We are now in Olgii, western Mongolia. Arrived last night. Tosontsengel was fantastic in many ways. Interesting when the hotel you stay at does´t have water or electricity between midnight and 8 at night. 😉 But friendly people indeed. The further west you go in Mongolia the rougher it gets. More stone deserts and less to see. And the western province were Olgii is located mostly has a Kazak/muslim population so also the culture change the further west you get. Some pics…..

Sorry but I don´t know who this is. Found this statue in Tosontsengel next to the internet café that we located. And they didn´t have wifi there so we could not use if with our Macbook Air computers……

Floodings caused by rain makes it hard to drive even within the cities quite often. We learned that Tosontsengel is the coldest place in Mongolia during winter. Often gets below -50 C…..

A stairway to someones house……

Eva eating traditional mongolian food at a small restaurant.

I tried to take this pic so that she would´t notice but I think she did….. Classic mongolian look and she had the most friendly face. She must be someones grandmother. She looks like a grandmother.

Eva crossing the street on the only stretch of tarmac in Tosontsengel……. 200 meters about. 4 speed bumps……

Skyline hotel. Great place to stay while in Tosontsengel. No electricity or water between midnight and 8 in the evening tho but very helpful and friendly folks.

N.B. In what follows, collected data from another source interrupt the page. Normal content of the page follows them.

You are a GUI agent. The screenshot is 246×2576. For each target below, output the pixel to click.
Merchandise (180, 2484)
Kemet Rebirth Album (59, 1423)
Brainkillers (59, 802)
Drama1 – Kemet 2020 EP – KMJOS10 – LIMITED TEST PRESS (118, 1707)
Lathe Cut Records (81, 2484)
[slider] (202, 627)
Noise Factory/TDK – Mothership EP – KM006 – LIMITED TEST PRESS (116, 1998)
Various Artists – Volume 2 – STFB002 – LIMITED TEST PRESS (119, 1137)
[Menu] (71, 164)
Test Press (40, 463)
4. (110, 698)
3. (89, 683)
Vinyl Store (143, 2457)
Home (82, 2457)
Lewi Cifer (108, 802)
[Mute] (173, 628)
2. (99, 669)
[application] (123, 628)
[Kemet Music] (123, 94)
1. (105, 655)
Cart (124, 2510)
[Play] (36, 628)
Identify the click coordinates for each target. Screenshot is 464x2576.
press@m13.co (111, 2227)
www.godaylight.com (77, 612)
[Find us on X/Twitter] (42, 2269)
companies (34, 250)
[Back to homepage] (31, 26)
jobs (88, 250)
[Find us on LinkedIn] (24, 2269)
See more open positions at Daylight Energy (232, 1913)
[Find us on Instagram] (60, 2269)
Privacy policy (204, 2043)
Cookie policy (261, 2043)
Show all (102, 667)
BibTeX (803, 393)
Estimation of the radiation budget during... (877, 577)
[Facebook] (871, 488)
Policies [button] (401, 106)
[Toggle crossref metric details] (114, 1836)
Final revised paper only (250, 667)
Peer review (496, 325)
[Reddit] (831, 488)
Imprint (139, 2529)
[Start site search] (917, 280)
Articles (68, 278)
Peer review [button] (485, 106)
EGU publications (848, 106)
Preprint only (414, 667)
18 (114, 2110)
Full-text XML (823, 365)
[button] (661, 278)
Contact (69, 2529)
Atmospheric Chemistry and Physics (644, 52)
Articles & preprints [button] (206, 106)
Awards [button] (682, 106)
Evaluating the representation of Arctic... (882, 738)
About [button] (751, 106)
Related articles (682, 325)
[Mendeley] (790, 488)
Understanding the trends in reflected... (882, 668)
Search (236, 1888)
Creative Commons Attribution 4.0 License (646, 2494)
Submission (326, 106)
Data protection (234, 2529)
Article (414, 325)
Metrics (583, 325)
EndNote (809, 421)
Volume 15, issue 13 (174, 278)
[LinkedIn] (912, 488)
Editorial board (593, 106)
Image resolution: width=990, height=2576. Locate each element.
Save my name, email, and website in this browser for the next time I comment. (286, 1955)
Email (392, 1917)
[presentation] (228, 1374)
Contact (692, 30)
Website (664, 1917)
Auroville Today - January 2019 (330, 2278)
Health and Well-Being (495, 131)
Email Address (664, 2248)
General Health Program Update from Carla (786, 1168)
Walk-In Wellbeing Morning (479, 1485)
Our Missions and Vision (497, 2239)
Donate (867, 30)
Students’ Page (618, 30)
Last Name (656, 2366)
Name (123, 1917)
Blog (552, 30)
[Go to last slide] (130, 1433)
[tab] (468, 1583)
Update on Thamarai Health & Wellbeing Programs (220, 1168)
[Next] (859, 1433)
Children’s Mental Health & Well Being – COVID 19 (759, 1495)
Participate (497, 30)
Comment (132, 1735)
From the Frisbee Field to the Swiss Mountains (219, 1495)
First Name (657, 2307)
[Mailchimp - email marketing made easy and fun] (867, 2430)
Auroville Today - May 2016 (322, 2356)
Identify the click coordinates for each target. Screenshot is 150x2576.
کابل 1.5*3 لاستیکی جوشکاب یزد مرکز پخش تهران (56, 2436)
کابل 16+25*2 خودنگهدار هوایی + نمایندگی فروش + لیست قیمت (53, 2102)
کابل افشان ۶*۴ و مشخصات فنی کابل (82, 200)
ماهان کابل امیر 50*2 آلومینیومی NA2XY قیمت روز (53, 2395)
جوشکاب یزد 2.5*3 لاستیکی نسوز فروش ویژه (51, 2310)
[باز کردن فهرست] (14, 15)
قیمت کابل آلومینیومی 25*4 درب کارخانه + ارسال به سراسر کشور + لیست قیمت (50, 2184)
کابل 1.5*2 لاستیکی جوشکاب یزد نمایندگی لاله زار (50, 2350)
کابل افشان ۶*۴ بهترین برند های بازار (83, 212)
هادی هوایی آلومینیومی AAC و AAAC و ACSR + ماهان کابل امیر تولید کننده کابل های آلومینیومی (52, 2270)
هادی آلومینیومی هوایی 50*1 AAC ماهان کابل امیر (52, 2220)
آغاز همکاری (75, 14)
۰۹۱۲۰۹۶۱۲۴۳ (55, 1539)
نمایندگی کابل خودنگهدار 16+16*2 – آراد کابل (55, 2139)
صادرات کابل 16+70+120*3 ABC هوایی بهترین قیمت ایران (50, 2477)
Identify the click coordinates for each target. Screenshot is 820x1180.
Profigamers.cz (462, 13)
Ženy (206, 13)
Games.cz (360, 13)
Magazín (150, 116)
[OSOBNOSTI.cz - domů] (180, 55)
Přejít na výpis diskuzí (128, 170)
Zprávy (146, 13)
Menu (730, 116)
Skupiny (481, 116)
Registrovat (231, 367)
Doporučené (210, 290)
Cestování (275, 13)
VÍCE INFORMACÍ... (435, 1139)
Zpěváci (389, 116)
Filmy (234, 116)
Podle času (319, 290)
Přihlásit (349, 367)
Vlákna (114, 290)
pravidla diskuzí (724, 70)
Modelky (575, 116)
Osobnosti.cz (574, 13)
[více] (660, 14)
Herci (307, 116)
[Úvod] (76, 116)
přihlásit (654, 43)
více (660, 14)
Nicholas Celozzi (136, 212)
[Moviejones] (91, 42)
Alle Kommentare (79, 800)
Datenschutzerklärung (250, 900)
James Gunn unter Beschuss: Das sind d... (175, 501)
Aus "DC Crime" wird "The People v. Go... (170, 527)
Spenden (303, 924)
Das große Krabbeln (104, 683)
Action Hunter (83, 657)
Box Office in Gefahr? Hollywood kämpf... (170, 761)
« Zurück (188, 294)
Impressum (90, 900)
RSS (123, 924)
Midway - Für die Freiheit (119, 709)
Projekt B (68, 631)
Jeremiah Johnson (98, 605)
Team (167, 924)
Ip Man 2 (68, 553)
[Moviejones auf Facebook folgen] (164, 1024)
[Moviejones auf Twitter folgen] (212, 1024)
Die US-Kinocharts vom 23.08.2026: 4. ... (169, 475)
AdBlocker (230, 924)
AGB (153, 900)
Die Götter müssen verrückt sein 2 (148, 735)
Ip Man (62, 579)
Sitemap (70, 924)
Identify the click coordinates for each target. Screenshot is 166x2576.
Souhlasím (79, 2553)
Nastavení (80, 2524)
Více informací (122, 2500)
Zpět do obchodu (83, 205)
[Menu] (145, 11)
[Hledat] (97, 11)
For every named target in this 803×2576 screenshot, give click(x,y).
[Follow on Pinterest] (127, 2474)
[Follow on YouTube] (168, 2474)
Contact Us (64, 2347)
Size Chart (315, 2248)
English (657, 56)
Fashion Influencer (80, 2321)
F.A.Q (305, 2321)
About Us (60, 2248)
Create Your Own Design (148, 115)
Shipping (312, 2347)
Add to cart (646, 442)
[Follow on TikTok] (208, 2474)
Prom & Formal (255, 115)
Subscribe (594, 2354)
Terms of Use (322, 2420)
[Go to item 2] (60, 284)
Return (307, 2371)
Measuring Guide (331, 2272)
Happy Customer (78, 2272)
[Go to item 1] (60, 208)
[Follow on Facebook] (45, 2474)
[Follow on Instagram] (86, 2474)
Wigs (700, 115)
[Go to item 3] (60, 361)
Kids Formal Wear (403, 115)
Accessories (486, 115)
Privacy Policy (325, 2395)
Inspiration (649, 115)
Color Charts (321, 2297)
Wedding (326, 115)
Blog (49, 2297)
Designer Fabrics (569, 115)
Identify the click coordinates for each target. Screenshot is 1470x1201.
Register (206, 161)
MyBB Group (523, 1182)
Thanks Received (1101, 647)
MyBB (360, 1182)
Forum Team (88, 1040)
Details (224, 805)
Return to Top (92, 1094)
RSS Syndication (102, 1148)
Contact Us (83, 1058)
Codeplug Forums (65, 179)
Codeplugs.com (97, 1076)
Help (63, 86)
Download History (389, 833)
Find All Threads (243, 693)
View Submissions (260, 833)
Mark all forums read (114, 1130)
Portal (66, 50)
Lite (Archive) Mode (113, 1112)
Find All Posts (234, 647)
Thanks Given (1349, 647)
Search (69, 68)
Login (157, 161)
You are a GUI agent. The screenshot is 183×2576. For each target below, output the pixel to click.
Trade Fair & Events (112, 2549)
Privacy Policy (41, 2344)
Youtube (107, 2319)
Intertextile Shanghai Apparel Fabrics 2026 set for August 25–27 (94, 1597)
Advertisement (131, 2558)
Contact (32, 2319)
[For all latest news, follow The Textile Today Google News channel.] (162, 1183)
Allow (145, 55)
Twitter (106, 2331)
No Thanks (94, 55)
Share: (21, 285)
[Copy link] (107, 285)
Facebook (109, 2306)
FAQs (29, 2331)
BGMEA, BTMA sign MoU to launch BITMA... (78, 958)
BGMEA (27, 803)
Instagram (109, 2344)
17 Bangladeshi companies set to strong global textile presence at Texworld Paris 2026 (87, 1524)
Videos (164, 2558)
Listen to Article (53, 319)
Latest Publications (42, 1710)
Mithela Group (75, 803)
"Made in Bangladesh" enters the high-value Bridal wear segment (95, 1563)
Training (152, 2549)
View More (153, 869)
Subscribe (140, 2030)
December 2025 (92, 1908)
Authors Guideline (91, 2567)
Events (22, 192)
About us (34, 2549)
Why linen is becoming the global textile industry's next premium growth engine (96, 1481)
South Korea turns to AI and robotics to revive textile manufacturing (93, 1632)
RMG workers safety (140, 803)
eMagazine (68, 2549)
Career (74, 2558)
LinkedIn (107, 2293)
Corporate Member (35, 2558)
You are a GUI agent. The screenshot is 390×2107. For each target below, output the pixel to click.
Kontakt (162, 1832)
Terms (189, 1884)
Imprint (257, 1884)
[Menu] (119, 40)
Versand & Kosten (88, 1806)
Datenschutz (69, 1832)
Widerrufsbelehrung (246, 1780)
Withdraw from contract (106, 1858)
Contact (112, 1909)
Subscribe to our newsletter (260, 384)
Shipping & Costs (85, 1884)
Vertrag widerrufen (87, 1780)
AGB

It´s a common thing to see horses or cows walking around within the villages.

A petrol/water…….vehicle…..

A rather big part of Mongolias population still live their lives as traditional nomads and this is rare these days if one looks at all the different countries around the globe. The swedish Same population are very “westernized” when compared to the mongolian nomads but many of the gers actually have a rusty satellite dish somewhere behind hidden….. But the way they live their lives is still very traditional when compared…..

One can often find these small open air “temples” were people stop and offer things to the Earth for good luck on a journey or in life.

Another temple.

I don´t remember what village this pic was taken but it had nice decorations on the paling…..

Workshop, 10 meters to the right….. 🙂

Mongolian doormat….. 😉

The further west we got, the harder it got to ride the bikes. Sharp stones, rocks and stone deserts. There were landslides and major water crossings after the heavy rains in our way too between Hovd and Olgii and Eva had a sore shoulder and hip after her crash. So we decided to ask around if anyone could help us to get to Olgii to save the bikes and ourselves. We found two really amazing guys that took us the last stretch to Olgii on this little russian made mini bus. We loaded the bikes yesterday and they did a totally amazing job both when it came to strapping the bikes down so they would´t get totally smashed up during the VERY bumpy ride and the driving itself. Again, FANTASTIC people that did so much more than they had to.

Flat tires are very common on these roads.

Stone deserts. The locals calls this part of Mongolia for “Mini Gobi”. The real Gobi desert is located further south.

This used to belong to a horse.

Wouldn´t want to cross this river on a bike. The driver was a bit nervous first but he did a fantastic job with his little russian made 4-wheel drive mini bus. Same type of car that I´ve written about earlier in the blog.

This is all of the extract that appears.